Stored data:
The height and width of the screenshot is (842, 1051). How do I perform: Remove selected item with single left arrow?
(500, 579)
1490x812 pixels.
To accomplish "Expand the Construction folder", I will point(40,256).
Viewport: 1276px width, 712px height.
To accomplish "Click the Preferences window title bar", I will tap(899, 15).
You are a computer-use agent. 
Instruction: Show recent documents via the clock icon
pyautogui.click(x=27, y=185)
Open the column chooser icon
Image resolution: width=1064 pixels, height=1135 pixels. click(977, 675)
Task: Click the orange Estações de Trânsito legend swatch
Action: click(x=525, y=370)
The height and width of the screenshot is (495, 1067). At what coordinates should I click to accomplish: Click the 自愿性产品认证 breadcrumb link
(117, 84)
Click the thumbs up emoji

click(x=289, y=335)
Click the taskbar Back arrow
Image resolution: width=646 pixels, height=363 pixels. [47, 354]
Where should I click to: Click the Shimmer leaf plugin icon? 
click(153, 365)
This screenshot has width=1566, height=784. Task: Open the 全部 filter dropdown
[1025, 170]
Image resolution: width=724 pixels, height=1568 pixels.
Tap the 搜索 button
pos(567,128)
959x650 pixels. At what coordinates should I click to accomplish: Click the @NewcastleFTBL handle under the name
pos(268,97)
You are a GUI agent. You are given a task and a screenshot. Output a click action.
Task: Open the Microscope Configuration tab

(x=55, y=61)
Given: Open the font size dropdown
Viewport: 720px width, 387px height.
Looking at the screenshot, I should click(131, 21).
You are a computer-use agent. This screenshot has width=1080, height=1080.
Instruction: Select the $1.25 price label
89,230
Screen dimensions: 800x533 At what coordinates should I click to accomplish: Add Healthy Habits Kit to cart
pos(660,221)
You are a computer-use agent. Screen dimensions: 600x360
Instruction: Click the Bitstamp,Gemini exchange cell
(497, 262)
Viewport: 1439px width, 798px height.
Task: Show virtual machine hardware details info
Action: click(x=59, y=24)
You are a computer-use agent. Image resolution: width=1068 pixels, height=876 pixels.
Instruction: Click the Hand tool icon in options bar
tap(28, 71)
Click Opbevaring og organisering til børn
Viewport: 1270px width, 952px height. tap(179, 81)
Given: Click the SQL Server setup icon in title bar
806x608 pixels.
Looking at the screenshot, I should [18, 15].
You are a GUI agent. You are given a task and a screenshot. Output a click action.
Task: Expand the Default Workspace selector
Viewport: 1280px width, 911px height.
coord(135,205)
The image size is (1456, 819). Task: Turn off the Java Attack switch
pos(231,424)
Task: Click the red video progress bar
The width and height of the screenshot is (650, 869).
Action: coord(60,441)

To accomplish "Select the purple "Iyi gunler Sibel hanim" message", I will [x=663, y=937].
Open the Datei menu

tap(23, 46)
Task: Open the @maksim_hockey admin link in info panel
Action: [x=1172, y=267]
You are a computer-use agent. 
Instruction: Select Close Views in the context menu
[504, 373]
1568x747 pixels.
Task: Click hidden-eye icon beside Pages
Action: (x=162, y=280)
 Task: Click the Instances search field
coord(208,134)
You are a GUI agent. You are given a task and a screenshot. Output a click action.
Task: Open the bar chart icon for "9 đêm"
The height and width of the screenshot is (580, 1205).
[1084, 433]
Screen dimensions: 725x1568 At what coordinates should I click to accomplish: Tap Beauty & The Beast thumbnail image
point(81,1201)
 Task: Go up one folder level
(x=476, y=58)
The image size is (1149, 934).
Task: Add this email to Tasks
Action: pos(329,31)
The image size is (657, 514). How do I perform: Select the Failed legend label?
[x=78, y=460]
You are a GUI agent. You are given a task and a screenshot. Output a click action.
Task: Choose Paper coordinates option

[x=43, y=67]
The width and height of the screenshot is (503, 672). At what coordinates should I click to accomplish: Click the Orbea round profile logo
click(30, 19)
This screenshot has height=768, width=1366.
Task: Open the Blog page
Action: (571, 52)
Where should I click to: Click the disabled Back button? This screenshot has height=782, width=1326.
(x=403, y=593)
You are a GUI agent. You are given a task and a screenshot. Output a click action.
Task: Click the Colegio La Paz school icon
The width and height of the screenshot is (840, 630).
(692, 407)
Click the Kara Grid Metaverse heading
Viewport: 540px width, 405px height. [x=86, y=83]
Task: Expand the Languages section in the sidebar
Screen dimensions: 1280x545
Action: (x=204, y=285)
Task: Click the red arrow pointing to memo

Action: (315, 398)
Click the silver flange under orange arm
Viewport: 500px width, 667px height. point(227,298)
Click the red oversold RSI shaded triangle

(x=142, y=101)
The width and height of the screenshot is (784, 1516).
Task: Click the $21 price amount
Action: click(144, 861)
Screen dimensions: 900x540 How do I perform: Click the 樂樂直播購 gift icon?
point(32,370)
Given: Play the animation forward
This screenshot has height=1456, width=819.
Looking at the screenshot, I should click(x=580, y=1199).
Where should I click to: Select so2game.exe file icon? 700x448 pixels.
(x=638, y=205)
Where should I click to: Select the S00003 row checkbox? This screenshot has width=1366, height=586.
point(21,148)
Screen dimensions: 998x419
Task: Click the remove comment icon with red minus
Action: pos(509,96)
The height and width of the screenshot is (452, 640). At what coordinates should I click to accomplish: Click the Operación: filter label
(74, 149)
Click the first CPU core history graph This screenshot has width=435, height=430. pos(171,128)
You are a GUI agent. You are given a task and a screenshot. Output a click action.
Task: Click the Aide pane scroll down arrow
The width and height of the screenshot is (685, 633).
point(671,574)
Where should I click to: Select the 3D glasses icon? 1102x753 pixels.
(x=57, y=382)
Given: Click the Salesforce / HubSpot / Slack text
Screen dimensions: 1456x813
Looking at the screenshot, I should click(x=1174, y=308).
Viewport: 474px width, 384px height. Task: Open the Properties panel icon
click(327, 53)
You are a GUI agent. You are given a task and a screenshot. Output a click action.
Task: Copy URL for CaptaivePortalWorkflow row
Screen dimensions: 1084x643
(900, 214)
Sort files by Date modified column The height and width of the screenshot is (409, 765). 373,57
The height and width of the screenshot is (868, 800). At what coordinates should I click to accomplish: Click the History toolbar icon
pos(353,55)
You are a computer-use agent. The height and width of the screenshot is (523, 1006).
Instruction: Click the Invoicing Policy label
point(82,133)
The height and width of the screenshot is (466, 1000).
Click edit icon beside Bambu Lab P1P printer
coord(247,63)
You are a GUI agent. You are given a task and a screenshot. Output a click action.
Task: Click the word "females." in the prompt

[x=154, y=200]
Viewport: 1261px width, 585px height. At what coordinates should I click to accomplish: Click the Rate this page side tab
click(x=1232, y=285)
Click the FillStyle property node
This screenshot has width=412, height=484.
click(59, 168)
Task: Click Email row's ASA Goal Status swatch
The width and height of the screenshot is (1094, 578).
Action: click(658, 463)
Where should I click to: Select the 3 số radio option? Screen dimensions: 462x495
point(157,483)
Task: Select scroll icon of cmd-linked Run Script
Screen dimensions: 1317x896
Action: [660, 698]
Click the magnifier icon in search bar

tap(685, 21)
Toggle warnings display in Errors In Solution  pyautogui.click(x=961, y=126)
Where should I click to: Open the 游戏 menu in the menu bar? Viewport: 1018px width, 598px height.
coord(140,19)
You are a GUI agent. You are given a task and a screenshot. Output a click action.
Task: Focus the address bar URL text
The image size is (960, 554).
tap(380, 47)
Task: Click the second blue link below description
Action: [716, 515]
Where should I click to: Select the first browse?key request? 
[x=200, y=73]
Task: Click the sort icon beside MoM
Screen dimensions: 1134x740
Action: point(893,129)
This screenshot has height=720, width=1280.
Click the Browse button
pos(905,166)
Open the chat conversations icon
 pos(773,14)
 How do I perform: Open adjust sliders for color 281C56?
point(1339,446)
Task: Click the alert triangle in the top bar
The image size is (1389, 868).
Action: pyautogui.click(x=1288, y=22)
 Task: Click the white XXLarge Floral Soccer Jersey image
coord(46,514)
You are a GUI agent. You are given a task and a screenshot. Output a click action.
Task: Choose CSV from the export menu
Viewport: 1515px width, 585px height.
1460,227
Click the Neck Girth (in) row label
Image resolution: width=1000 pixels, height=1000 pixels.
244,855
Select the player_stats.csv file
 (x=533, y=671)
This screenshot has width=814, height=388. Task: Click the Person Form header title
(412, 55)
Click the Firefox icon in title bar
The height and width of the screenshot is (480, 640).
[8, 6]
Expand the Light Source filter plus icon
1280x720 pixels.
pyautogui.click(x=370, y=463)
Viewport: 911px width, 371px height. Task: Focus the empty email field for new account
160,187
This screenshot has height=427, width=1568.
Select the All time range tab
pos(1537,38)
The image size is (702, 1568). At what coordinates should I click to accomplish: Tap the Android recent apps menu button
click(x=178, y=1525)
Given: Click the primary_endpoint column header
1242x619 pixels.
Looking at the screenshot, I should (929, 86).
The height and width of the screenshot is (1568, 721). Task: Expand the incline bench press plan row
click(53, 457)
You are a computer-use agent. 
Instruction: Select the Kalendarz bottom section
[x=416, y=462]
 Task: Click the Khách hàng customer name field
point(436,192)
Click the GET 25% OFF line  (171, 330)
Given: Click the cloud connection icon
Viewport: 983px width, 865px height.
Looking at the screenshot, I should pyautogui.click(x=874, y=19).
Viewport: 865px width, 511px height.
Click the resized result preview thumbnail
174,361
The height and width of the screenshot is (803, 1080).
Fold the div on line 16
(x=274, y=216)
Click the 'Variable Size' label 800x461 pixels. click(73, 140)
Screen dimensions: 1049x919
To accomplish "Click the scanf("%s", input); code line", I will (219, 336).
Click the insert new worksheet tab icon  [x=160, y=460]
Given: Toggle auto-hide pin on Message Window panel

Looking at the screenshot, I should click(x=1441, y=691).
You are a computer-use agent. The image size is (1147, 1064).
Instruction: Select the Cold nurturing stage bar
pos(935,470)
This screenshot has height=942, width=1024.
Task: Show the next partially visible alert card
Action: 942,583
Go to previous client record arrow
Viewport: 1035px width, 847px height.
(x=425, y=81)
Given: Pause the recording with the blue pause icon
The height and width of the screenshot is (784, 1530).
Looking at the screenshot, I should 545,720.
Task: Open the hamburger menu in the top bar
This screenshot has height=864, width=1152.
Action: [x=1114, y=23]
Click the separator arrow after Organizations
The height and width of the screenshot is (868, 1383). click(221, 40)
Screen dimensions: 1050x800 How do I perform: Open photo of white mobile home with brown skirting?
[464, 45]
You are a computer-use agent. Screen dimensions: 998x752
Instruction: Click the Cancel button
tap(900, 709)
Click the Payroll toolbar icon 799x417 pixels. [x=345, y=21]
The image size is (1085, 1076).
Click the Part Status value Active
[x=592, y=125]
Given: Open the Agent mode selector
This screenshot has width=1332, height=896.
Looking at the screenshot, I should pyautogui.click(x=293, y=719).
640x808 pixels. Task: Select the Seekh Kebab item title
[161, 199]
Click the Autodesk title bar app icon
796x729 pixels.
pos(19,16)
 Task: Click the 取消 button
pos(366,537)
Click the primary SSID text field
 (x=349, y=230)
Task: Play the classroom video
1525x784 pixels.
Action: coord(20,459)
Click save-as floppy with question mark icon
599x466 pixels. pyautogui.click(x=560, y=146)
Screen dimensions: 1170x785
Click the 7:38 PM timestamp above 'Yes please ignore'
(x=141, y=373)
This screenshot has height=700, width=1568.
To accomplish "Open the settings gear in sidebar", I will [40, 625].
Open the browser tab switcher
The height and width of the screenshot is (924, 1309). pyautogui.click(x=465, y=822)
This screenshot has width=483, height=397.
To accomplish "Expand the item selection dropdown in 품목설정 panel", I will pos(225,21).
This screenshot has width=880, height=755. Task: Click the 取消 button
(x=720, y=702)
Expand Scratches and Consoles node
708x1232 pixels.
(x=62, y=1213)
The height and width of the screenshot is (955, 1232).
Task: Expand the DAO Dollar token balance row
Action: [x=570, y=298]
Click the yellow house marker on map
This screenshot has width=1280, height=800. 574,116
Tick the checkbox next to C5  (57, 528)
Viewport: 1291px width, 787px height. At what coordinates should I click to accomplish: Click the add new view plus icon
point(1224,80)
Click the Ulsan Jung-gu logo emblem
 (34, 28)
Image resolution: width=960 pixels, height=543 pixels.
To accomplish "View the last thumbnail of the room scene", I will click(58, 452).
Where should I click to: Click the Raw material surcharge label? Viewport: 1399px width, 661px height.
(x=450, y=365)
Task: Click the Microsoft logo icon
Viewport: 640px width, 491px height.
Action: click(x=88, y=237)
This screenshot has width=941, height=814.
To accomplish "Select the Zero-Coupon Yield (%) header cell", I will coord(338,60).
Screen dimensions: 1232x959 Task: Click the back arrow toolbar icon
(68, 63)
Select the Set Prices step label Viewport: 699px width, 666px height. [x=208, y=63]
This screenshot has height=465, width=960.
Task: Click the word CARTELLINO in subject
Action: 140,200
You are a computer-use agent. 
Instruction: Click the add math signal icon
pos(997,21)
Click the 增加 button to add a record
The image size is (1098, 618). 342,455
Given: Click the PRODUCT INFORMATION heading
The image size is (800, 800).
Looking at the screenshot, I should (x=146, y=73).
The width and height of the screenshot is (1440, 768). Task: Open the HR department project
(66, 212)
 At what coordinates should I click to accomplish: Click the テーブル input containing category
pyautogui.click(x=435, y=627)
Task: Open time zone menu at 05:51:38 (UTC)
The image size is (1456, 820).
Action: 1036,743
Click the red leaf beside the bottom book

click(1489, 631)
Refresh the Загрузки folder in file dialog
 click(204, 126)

§ PROBLEM TO WORK ON
Which lines in the entries above contain "selector"? Pull each of them out.

§ RESULT BELOW
Task: Expand the Default Workspace selector
Given: Open the Agent mode selector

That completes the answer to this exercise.